Start of RECORDS SUPPLIED
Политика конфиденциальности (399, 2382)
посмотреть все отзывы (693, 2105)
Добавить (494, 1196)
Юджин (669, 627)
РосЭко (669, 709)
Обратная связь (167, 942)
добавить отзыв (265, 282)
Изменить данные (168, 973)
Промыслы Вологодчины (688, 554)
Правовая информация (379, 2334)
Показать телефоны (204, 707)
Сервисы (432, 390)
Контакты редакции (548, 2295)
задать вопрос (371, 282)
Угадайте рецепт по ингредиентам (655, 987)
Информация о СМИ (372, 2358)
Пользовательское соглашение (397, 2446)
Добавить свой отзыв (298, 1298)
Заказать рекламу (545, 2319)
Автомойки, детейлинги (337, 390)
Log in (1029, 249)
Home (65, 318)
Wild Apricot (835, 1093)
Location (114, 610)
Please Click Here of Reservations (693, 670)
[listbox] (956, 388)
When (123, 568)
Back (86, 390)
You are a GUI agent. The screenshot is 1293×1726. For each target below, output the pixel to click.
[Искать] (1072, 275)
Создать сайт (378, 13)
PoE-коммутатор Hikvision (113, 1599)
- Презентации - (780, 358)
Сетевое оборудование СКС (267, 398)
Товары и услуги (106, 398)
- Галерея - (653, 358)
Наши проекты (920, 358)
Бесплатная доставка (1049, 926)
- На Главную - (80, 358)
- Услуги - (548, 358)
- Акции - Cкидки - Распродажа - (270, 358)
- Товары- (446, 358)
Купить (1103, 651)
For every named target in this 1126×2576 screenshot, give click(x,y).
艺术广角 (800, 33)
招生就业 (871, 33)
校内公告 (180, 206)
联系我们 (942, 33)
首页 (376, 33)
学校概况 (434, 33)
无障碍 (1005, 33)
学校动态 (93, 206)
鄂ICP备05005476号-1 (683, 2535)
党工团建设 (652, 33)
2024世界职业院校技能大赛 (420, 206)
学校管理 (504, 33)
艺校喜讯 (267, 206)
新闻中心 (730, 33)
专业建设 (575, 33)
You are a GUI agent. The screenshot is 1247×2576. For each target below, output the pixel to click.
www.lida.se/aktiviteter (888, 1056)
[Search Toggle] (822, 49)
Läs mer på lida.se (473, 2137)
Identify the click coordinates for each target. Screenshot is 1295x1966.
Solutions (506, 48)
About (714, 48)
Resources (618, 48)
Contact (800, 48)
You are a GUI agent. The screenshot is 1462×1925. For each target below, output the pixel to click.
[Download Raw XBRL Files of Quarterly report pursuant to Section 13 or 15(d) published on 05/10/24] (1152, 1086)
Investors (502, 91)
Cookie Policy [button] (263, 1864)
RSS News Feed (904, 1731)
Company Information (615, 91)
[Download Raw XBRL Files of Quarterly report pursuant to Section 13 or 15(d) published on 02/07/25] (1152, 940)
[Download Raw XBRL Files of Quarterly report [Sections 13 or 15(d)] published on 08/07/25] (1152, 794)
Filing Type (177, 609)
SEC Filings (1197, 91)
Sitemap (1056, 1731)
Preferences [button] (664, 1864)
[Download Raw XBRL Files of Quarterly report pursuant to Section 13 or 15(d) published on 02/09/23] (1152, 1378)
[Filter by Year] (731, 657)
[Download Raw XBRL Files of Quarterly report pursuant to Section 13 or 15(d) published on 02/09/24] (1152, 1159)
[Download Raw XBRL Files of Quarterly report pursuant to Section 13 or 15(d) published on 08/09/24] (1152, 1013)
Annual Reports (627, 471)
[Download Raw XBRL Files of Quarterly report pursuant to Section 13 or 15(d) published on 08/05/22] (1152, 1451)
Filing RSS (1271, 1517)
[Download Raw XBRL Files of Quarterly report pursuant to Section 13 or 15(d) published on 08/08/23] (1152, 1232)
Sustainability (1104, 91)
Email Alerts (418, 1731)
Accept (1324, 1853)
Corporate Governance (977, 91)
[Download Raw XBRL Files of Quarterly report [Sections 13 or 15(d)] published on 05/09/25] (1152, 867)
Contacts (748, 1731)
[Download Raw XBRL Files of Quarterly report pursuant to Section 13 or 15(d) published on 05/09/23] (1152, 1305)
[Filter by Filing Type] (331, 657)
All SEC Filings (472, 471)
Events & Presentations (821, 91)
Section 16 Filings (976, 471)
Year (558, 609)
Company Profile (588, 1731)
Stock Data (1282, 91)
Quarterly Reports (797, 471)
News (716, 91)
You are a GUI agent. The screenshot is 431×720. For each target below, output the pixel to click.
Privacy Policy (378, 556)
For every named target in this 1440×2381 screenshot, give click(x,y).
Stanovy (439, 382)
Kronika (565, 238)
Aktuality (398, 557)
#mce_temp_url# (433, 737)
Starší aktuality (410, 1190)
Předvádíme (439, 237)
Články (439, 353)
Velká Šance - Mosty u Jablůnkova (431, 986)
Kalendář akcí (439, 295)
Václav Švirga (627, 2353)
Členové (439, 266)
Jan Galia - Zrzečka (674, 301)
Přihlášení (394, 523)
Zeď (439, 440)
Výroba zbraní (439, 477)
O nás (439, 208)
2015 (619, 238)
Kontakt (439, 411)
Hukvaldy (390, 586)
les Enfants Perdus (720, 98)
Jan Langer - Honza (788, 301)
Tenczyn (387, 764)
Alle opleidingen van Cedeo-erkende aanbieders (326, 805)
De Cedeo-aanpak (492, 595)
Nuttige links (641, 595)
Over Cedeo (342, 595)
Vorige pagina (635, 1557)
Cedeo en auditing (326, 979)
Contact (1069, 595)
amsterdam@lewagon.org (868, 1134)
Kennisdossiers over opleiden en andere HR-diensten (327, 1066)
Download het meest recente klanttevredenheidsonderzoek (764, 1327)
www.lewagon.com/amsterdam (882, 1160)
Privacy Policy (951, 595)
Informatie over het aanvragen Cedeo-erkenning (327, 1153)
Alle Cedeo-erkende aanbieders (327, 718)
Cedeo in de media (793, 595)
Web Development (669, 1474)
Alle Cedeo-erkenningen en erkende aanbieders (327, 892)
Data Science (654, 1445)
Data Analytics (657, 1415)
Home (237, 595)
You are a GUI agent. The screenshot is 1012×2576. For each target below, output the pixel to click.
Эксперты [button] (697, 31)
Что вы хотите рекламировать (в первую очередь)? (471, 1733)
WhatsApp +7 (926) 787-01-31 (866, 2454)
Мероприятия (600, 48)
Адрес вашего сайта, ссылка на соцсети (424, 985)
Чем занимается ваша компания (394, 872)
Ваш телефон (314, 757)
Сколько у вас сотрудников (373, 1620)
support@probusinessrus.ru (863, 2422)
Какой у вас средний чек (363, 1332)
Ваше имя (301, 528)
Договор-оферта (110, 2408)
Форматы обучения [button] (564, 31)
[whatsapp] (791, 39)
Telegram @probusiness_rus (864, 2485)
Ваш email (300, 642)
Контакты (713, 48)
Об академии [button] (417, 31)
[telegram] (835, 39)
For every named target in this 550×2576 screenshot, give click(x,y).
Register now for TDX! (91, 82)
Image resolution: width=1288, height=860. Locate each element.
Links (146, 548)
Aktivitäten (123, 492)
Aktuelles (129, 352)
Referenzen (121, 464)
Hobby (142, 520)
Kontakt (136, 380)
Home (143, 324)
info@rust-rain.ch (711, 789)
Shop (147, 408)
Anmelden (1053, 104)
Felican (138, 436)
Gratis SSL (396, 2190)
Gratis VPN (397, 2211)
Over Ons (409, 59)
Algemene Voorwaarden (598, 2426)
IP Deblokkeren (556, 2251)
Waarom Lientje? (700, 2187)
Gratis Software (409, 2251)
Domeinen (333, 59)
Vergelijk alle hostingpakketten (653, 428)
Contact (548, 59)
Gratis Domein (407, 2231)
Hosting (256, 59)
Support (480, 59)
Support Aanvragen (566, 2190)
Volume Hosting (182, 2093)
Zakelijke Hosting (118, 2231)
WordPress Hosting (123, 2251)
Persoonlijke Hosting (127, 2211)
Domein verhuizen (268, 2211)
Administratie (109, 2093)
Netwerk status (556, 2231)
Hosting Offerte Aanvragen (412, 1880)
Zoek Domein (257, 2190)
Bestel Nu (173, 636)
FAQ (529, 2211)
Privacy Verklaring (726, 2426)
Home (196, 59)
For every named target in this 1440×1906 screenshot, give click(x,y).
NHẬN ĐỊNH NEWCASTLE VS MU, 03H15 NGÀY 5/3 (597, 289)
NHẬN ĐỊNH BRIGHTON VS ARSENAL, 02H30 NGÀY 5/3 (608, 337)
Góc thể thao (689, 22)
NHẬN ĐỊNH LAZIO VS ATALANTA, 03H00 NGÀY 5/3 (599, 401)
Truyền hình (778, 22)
End of RECORDS SUPPLIED
REQUIREMENTS: Please give the stretch of data from the line containing "Contact (548, 59)" through the end again, substituting "Webhosting" for every "Hosting". Leave all else as it is.

FULL ANSWER:
Contact (548, 59)
Gratis Domein (407, 2231)
Webhosting (256, 59)
Support (480, 59)
Support Aanvragen (566, 2190)
Volume Webhosting (182, 2093)
Zakelijke Webhosting (118, 2231)
WordPress Webhosting (123, 2251)
Persoonlijke Webhosting (127, 2211)
Domein verhuizen (268, 2211)
Administratie (109, 2093)
Netwerk status (556, 2231)
Webhosting Offerte Aanvragen (412, 1880)
Zoek Domein (257, 2190)
Bestel Nu (173, 636)
FAQ (529, 2211)
Privacy Verklaring (726, 2426)
Home (196, 59)
For every named target in this 1440×1906 screenshot, give click(x,y).
NHẬN ĐỊNH NEWCASTLE VS MU, 03H15 NGÀY 5/3 (597, 289)
NHẬN ĐỊNH BRIGHTON VS ARSENAL, 02H30 NGÀY 5/3 (608, 337)
Góc thể thao (689, 22)
NHẬN ĐỊNH LAZIO VS ATALANTA, 03H00 NGÀY 5/3 (599, 401)
Truyền hình (778, 22)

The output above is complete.